Furthermore, there is a voicing rule found in Burmese. When two syllables are joined to form a compound word, the initial consonant of the second syllable becomes voiced. This shift occurs in the following phones:

  • /kʰ, k//ɡ/
  • /tɕʰ, tɕ//dʑ/
  • /sʰ, s//z/
  • /tʰ, t//d/
  • /pʰ, p//b/

The phoneme /dʑ/, when following the nasalized final /ɴ/, can become a /j/ sound in compound words. For example, "blouse" (အင်္ကျီ angkyi) can be pronounced /èiɴdʑí/ or /èiɴjí/.

The phonemes /p, pʰ, b, t, tʰ, d/, when following the nasalized final /ɴ/, can become /m/ in compound words. Examples include တိုင်ပင် ("to consult" [tàiɴ pɪ̀ɴ], commonly pronounced [tàiɴ mɪ̀ɴ]), တောင်းပန် ("to apologize" [táuɴ bàɴ], commonly pronounced [táuɴ màɴ]), လေယာဉ်ပျံ ("airplane" [lèi jɪ̀ɴ pjàɴ], commonly pronounced [lèiɴ mjàɴ]).
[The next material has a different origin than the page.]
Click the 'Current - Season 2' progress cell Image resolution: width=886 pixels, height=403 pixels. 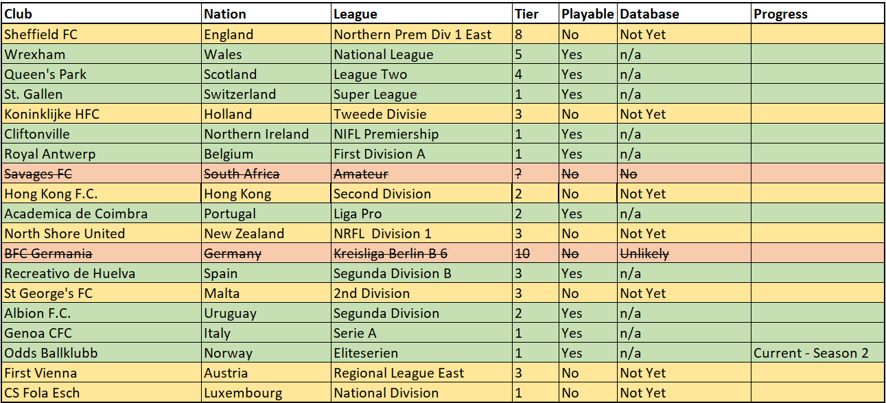(x=817, y=353)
The placeless nasal /ɴ/ is realized as nasalization of the preceding vowel or as a nasal homorganic to the following consonant; thus /mòuɴdáiɴ/ "storm" is pronounced [mõ̀ũndã́ĩ].

In many Burmese words, aspirated consonants indicate active voice or a transitive verb, while unaspirated consonants indicate passive voice or an intransitive verb. Examples include the verb "cook," where the aspirated version ချက် ([tɕʰɛʔ]) means "cook", while the unaspirated ကျက်([tɕɛʔ]) means "to be cooked." Another example is "lessen," where the aspirated version ဖြေ ([pʰjè]) means "lessen" (transitive) while the unaspirated version ပြေ ([pjè]) means "lessen" (intransitive).

Vowels

The vowels of Burmese are:

Monophthongs Diphthongs
Front Back Front offglide Back offglide
Close i u
Close-mid e o ei ou
Mid ə
Open-mid ɛ ɔ
Open a ai au

The monophthongs /e/, /o/, /ə/, and /ɔ/ occur only in open syllables (those without a syllable coda); the diphthongs /ei/, /ou/, /ai/, and /au/ occur only in closed syllables (those with a syllable coda).
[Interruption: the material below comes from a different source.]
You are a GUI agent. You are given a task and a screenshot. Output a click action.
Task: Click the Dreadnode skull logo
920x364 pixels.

The close vowels /i/ and /u/ and the close portions of the diphthongs are slightly centered to [ɪ] and [ʊ] in closed syllables, i.e. before /ɴ/ and /ʔ/. Thus နှစ် /n̥iʔ/ "two" is phonetically [n̥ɪʔ] and ကြောင် /tɕàuɴ/ "cat" is phonetically [tɕàʊɴ].

Tones

Burmese is a tonal language, which means phonemic contrasts can be made on the basis of the tone of a vowel. In Burmese, these contrasts involve not only pitch, but also phonation, intensity (loudness), duration, and vowel quality. However, some linguists consider Burmese a pitch-register language like Shanghainese.[10]

There are four contrastive tones in Burmese. In the following table the tones are shown marked on the vowel /a/ as an example; the phonetic descriptions are from Wheatley (1987).

Tone Burmese Symbol
(shown on a)
Description
Low နိမ့်သံ à Normal phonation, medium duration, low intensity, low (often slightly rising) pitch
High တက်သံ á Sometimes slightly breathy, relatively long, high intensity, high pitch; often with a fall before a pause
Creaky သက်သံ tense or creaky phonation (sometimes with lax glottal stop), medium duration, high intensity, high (often slightly falling) pitch
Checked တိုင်သံ Centralized vowel quality, final glottal stop, short duration, high pitch (in citation; can vary in context)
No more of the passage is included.